PM NewsBrief: Nov. 16, 2022
This is the KGOU PM NewsBrief for Wednesday, Nov. 16, 2022.
Three Western Heights board members resign
Three embattled school board members at Oklahoma City’s Western Heights Public Schools are resigning after months of controversy. The resignations come after the Oklahoma Supreme Court decided last month to uphold a state takeover of the district.
Board President Robert Everman and two other members who regularly vote with Everman submitted their resignations Tuesday, The Oklahoman confirmed. The State Board of Education has been calling for Everman to resign for over a year, saying he’s a “cancer” and “scorn” on the district.
Last year, the state Board suspended Western Heights’ superintendent, installed its own and took over district operations. This came after massive losses of students and employees, financial mismanagement, retaliatory behavior to staff and parents, and the lowest academics in the state.
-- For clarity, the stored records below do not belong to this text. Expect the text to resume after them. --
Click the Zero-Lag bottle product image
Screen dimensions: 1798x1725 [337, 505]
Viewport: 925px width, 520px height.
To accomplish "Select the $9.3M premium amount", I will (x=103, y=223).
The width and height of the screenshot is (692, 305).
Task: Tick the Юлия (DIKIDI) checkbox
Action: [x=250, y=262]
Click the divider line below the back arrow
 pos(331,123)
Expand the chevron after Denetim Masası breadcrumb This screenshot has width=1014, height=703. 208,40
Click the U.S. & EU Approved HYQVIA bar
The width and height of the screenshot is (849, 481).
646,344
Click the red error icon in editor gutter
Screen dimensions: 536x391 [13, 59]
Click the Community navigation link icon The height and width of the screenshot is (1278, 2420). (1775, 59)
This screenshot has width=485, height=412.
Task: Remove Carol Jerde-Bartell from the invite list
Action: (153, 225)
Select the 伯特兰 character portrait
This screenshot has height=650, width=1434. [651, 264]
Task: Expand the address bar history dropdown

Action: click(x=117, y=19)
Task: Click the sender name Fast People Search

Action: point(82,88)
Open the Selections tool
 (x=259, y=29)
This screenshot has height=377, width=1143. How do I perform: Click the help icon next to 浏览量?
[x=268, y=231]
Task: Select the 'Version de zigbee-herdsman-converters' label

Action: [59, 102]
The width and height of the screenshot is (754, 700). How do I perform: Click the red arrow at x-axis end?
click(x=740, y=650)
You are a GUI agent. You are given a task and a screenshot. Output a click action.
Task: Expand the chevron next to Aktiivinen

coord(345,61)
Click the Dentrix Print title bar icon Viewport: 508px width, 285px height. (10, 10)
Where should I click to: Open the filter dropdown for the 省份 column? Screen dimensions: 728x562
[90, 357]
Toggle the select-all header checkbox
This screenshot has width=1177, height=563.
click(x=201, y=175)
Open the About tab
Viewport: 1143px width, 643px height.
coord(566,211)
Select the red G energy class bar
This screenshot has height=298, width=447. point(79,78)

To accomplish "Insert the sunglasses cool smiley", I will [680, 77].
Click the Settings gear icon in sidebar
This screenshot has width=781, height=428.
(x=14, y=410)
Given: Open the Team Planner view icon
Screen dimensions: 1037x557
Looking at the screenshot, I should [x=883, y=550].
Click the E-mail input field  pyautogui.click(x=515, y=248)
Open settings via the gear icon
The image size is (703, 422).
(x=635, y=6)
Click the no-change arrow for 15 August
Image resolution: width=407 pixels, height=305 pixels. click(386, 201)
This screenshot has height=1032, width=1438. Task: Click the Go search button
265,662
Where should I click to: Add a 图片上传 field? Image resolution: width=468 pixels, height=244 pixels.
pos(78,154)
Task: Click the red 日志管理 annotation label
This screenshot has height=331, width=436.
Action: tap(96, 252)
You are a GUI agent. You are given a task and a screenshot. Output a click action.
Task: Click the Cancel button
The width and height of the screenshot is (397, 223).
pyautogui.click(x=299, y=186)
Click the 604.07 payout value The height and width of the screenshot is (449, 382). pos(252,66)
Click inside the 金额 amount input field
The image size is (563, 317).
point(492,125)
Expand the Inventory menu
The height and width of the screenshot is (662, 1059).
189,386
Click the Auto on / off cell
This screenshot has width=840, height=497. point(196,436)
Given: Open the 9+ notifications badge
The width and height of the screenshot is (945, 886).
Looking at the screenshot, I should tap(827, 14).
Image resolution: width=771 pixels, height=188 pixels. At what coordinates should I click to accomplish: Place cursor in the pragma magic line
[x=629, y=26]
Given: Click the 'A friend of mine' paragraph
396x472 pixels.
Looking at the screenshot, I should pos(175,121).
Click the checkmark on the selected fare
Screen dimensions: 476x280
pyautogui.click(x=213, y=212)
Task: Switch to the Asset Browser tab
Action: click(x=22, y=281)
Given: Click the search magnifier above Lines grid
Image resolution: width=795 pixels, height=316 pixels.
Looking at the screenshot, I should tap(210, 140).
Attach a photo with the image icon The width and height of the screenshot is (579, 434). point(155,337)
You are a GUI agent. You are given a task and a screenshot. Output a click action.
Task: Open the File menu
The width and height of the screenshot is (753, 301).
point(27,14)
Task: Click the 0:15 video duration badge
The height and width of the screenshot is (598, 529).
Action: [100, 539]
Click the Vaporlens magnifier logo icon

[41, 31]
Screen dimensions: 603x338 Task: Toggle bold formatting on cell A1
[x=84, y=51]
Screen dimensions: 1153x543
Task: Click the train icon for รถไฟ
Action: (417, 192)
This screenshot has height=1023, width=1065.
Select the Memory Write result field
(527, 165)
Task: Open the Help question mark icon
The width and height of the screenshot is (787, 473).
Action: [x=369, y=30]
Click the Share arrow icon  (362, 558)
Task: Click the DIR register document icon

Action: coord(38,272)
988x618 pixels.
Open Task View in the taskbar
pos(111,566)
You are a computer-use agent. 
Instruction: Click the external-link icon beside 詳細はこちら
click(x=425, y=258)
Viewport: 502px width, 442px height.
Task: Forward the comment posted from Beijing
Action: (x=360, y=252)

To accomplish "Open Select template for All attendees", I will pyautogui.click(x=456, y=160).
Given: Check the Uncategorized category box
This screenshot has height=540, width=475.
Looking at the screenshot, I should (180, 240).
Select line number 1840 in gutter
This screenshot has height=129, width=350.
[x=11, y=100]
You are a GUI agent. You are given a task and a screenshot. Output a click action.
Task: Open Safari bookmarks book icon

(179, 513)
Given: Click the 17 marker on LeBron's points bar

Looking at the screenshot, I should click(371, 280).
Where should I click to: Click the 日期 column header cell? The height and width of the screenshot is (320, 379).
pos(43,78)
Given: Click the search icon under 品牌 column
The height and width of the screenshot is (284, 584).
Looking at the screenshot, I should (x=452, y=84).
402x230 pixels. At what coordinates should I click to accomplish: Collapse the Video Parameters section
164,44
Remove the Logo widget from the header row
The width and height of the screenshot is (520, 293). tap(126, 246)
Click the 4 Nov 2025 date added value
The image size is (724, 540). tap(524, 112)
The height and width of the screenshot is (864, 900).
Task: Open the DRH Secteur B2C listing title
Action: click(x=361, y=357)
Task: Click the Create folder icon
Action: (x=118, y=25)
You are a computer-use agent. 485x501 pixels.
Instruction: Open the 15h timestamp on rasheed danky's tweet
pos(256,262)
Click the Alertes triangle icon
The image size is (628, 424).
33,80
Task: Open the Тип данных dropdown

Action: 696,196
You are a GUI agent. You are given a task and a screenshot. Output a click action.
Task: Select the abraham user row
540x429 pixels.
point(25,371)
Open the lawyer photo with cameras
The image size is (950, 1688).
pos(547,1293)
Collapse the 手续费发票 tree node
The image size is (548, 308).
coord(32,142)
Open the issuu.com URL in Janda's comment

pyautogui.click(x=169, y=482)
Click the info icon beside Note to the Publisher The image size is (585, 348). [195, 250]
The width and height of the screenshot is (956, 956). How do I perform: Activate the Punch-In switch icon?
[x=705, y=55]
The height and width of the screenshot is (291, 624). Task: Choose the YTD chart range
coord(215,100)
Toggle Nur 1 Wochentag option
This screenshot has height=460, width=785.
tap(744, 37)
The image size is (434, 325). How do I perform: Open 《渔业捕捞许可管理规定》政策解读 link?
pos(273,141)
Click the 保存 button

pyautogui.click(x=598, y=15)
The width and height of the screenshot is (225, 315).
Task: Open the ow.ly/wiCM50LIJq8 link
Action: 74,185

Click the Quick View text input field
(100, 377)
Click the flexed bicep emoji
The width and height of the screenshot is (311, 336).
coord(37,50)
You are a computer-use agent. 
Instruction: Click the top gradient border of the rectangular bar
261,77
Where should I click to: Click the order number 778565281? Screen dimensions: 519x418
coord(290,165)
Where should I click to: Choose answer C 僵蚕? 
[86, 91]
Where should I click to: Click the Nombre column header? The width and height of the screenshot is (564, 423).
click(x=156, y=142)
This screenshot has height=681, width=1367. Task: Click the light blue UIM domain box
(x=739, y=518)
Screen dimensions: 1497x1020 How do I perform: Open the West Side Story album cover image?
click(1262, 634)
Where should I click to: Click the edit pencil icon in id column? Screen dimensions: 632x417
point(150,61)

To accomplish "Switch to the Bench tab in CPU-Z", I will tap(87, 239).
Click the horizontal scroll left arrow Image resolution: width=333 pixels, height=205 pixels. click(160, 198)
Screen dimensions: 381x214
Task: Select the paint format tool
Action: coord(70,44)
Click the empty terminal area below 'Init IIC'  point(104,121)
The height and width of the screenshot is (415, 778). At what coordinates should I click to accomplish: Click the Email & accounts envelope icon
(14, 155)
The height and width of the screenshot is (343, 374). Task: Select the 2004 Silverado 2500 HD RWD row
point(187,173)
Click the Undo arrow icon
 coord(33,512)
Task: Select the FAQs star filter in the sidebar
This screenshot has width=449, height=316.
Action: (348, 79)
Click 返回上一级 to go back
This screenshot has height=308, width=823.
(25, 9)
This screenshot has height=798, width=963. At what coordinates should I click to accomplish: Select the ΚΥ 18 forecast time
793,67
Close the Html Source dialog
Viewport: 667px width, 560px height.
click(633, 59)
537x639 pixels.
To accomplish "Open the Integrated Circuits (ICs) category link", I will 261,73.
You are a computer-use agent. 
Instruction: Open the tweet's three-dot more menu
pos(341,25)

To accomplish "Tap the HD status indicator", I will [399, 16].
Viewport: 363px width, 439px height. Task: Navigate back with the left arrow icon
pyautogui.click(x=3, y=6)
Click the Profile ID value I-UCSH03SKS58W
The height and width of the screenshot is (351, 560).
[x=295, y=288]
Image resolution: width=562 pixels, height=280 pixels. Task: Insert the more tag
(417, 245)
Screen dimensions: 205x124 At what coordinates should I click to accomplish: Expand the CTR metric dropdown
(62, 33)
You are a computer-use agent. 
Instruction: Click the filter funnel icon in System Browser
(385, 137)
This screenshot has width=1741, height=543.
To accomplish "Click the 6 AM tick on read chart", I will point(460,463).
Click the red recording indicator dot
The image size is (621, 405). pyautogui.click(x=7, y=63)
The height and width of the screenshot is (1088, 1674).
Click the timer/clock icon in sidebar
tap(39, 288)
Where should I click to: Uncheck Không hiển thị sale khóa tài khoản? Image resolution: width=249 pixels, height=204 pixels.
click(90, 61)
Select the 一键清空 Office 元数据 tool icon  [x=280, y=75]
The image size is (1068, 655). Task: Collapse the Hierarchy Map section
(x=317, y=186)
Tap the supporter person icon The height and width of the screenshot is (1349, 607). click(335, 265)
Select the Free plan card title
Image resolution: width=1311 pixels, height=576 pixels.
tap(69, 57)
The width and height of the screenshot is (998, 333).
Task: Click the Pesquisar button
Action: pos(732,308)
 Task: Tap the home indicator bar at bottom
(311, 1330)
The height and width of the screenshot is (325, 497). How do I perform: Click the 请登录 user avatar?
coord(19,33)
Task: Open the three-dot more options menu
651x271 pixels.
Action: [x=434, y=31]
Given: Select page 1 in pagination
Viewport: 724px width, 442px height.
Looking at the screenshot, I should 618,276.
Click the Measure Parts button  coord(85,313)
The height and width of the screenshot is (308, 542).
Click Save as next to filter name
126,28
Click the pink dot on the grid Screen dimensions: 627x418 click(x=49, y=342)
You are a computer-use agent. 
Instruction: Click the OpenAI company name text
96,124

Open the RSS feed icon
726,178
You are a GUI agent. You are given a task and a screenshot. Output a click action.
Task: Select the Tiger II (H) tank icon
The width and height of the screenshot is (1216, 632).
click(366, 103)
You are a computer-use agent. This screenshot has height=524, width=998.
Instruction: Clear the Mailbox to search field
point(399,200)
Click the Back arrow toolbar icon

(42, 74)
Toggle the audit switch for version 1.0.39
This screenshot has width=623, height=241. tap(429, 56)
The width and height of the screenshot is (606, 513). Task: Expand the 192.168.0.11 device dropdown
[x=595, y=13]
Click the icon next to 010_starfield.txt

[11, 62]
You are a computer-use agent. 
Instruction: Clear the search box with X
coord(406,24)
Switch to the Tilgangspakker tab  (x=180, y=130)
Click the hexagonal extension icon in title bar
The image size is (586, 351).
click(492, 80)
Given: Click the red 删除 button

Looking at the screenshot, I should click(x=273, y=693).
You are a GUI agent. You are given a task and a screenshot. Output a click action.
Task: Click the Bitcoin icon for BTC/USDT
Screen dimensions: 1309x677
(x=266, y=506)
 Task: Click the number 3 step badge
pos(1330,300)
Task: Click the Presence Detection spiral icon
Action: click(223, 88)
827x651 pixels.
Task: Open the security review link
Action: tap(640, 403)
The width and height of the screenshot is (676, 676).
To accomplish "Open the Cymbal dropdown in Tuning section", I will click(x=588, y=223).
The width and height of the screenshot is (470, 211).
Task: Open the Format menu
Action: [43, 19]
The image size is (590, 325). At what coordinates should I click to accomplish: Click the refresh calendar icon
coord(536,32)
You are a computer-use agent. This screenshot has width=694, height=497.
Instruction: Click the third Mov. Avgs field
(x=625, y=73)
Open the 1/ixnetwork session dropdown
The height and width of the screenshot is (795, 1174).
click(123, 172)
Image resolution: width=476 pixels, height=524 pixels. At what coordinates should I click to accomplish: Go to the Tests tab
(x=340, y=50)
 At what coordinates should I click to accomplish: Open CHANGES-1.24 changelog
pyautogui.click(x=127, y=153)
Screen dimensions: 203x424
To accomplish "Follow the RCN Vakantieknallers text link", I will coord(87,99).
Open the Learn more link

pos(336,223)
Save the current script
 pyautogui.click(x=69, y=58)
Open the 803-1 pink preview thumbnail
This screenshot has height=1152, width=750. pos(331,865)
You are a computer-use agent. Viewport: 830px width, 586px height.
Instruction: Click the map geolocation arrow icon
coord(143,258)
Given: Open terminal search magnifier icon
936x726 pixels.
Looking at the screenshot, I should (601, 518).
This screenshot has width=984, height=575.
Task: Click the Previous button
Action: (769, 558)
Everman unsuccessfully fought the takeover and tried to block the release of an audit showing incorrect reporting and over a million dollars spent in violation of the district’s bid policy. Everman says his departure isn’t due to public pressure, but rather is a result of personal health issues.
Oakland Cemetery excavation continues
Another possible victim of the Tulsa Race Massacre has been found in Oaklawn Cemetery.
A body, believed to be an adult male, found with a gunshot wound and buried in a plain casket, was exhumed from Oaklawn Cemetery.
While the identity of the person is still unknown, the remains match information in reports from 1921 and were found in the area of the cemetery where other massacre victims are believed to be buried.
These remains are the second found with a gunshot wound during the ongoing Tulsa Race Massacre graves investigation. The first were found in June 2021 and are still undergoing DNA analysis.
Twenty-six unmarked graves have been discovered during the current round of excavation which began late last month.
Senator Pro Tem re-elected
Sen. Greg Treat was re-elected as Pro Tempore during an internal Republican caucus meeting Tuesday.
The non-profit news outlet Nondoc reported he faced an unsuccessful challenge from Norman Sen. Rob Standridge.
Treat was first elected to the leadership role in 2019. He will likely serve in it for the next two years until he is term-limited out of the legislature in 2024.
Oklahoma's Senate Pro Tempore is the highest ranking member of the chamber and leads the body.
Cherokee Nation language center opens in Tahlequah
The Cherokee Nation is celebrating the opening of a new language center honoring the late master language teacher Durbin Feeling.
More than 2,000 people, including Cherokee citizens from across the country attended the grand opening of the $20 million Durbin Feeling Language Center in Tahlequah.
The 52,000 square foot facility includes an immersion school, an adult apprentice program and a translation team.
In 2019, the Council of the Cherokee Nation approved the Durbin Feeling Language Preservation Act, which provided a $16 million investment into Cherokee language efforts.
It is the largest language investment in Cherokee Nation history.